The functions dimcalc\_share(), dimcalc\_ndocs(), dimcalc\_kaiser()
and also the redundant function dimcalc\_raw() offer methods to calculate a useful
number of singular values (based on the distribution and values of the given sequence
of singular values).
All of them are tightly coupled to the core LSA functions: they generates
a function to be executed by the calling (higher-level)
function lsa(). The output function contains only one parameter,
namely s, which is expected to be the sequence of singular values.
In lsa(), the code returned is executed, the mandatory
singular values are provided as a parameter within lsa().
The dimensionality calculation methods, however, can still be called directly
by adding a second, separate parameter set: e.g.
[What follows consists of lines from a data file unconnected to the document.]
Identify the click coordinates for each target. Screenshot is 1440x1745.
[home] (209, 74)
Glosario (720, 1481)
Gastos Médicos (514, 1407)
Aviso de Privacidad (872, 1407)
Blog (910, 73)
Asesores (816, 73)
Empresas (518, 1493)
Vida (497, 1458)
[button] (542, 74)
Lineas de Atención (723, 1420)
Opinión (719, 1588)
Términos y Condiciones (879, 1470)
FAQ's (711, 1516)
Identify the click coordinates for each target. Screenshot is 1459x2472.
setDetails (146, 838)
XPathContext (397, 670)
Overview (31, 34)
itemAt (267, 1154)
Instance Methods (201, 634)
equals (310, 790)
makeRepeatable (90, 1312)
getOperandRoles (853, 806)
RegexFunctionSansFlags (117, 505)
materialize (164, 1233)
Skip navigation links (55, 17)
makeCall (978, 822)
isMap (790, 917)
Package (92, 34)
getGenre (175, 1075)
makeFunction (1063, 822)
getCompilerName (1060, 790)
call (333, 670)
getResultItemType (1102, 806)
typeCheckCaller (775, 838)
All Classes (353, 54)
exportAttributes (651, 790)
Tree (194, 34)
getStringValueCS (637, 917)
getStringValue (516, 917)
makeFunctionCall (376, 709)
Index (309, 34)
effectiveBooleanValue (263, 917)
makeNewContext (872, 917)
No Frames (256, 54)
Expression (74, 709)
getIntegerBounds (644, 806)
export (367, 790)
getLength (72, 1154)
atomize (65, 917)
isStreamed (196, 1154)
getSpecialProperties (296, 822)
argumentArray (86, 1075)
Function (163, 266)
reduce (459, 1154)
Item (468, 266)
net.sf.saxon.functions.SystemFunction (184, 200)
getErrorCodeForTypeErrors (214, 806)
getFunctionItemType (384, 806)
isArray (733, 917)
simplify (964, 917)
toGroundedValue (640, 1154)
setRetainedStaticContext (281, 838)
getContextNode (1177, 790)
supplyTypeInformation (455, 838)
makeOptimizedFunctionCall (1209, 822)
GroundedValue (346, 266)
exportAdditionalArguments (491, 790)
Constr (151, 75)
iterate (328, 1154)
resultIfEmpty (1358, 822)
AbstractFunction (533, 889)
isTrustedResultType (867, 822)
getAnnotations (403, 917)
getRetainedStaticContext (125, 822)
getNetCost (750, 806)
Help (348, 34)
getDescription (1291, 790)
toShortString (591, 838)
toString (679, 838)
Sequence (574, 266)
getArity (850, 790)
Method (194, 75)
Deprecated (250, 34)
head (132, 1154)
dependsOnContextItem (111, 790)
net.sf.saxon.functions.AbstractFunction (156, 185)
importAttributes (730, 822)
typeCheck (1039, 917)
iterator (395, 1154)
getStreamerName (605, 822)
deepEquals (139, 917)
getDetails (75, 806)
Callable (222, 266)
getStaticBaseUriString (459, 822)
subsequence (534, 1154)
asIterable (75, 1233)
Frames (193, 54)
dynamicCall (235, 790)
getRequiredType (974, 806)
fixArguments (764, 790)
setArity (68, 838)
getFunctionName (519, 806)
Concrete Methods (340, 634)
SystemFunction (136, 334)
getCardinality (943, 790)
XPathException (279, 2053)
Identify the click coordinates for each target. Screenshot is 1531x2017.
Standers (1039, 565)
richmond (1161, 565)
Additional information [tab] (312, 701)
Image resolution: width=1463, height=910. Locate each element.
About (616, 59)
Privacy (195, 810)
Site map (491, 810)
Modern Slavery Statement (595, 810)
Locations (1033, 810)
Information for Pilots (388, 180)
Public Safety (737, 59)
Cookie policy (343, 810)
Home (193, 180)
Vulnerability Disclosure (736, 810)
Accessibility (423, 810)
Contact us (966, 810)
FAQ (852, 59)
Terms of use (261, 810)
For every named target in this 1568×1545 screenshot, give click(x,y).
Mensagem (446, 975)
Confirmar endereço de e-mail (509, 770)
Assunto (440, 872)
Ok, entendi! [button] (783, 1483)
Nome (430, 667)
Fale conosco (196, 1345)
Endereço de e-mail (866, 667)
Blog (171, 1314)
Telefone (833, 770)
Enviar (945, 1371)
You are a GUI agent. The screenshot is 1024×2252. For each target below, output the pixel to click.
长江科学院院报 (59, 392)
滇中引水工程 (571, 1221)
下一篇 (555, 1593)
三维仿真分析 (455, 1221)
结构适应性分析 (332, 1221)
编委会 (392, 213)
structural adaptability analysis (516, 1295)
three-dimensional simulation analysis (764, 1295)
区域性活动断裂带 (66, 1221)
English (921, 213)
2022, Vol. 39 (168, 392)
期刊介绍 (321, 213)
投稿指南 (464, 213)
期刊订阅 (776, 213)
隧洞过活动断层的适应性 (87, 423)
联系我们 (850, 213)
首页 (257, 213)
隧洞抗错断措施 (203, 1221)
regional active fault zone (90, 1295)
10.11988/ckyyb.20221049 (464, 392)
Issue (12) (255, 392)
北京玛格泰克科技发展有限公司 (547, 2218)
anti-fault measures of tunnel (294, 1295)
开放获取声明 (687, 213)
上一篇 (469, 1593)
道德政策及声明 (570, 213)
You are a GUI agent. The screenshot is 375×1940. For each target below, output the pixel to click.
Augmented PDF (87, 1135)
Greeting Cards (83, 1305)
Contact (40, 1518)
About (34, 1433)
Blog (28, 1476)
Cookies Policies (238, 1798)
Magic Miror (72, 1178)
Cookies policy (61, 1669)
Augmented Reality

dimcalc\_share(share=0.2)(mysingularvalues)
The method dimcalc\_share() finds the first position in the descending sequence of
singular values s where their sum (divided by the sum of all
values) meets or exceeds the specified share.
The method dimcalc\_ndocs() calculates the first position in the descending sequence
of singular values where their sum meets or exceeds the number of documents.
The method dimcalc\_kaiser() calculates the number of singular values according to the
Kaiser-Criterium, i.e. from the descending order of values all values
with s[n] > 1 will be taken. The number of dimensions is returned
accordingly.
The method dimcalc_fraction() returns the specified share of the
number of singular values. Per default, 1/50th of the available values
will be used and the determined number of singular values will be returned.
The method dimcalc\_raw() return the maximum number of singular values (= the length
of s). It is here only for completeness.